Вообще текст либретто, написанного женой композитора Мирой Мендельсон-Прокофьевой по мотивам "Повести о настоящем человеке", завораживает, настолько странным спустя почти 60 лет после написания оно кажется в этой постановке. Представьте: ничего советского в ульта-советской опере. Настоящий идеологический вакуум при максимально заидеологизированной фабуле. Бред солдата описывается (эта сцена у Прокофьева центральная), как если бы это была не пропагандистская агитка, а рассказанная простым языком история болезни. Причем человека, реально сходящего с ума от отчаянья.
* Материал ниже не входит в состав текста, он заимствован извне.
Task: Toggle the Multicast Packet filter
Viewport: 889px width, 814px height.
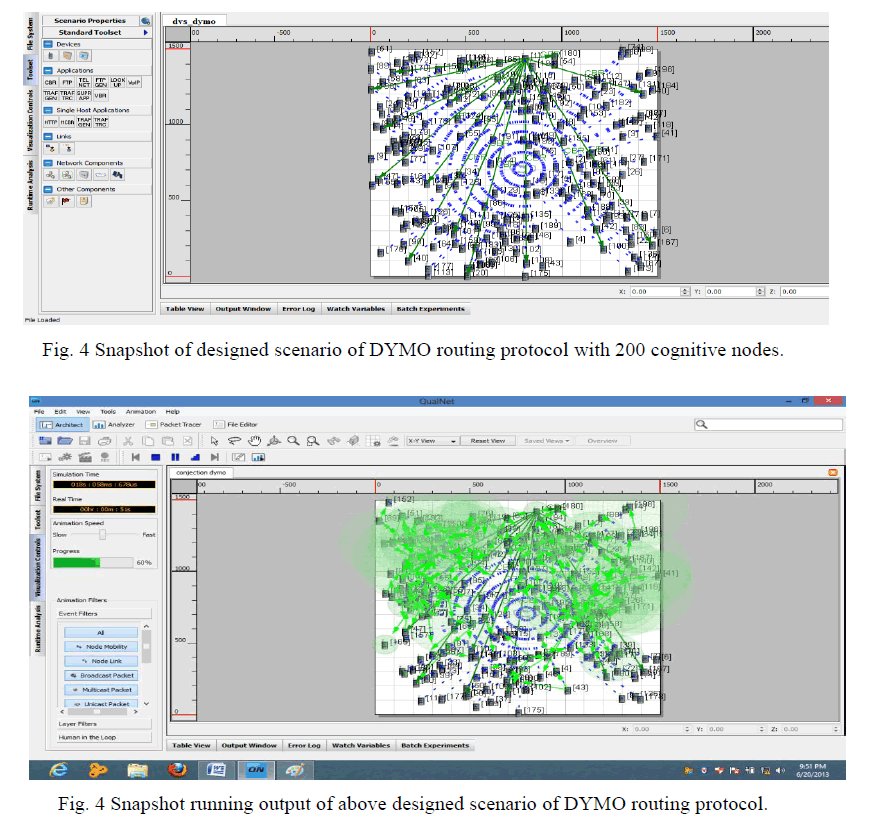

Конечно, анекдотических фраз, типа "Шишку съест - опять ползет" здесь нет и в помине, но, в общем, и без этого смотреть, насколько серьезно, без тени присущей "Геликону" иронии и постмодерновых вывертов все сделано - довольно странно и интригующе. И, самое главное - невероятно, не то, чтоб смешно, а… весело.

Тепло, душевно и по-доброму выглядят все персонажи: и бабка Василиса, спасшая летчика; и медсестры, флиртующие во время обходов; и любимая девушка Алеши, как будто сошедшая с открытки того времени, и похожий на юродивого сосед по койке... Картинка то напоминает кадры из фильма "Сердца четырех" с Серовой и Целиковской, то превращается в феерический, типично "геликоновский" карнавал и фарс. И в целом эта, идущая без антракта около 2-х часов опера, похожа на советский кинофильм, поставленный сегодня очень хорошим режиссером.

Очевидно, что Дмитрий Бертман достиг такого уровня, что, двигаясь по оперному полю в горизонтальной плоскости, то есть берясь за постановку не очевидного композиторского хита, как он делал последнее время, а довольно странной, казалось бы, для сегодняшнего времени вещи, - он способен только улучшать исходный материал, доводя его до того совершенства, о котором автор, возможно, и не мечтал. Сделать "Упавшего с неба" просто как подарок ветеранам к юбилею, не обставив его подобающей случаю помпой – это показатель высшего театрального класса. Почти все последние спектакли "Геликона" - выдающиеся работы, но вот этот камерный и почти незаметный военный эксперимент - шедевр.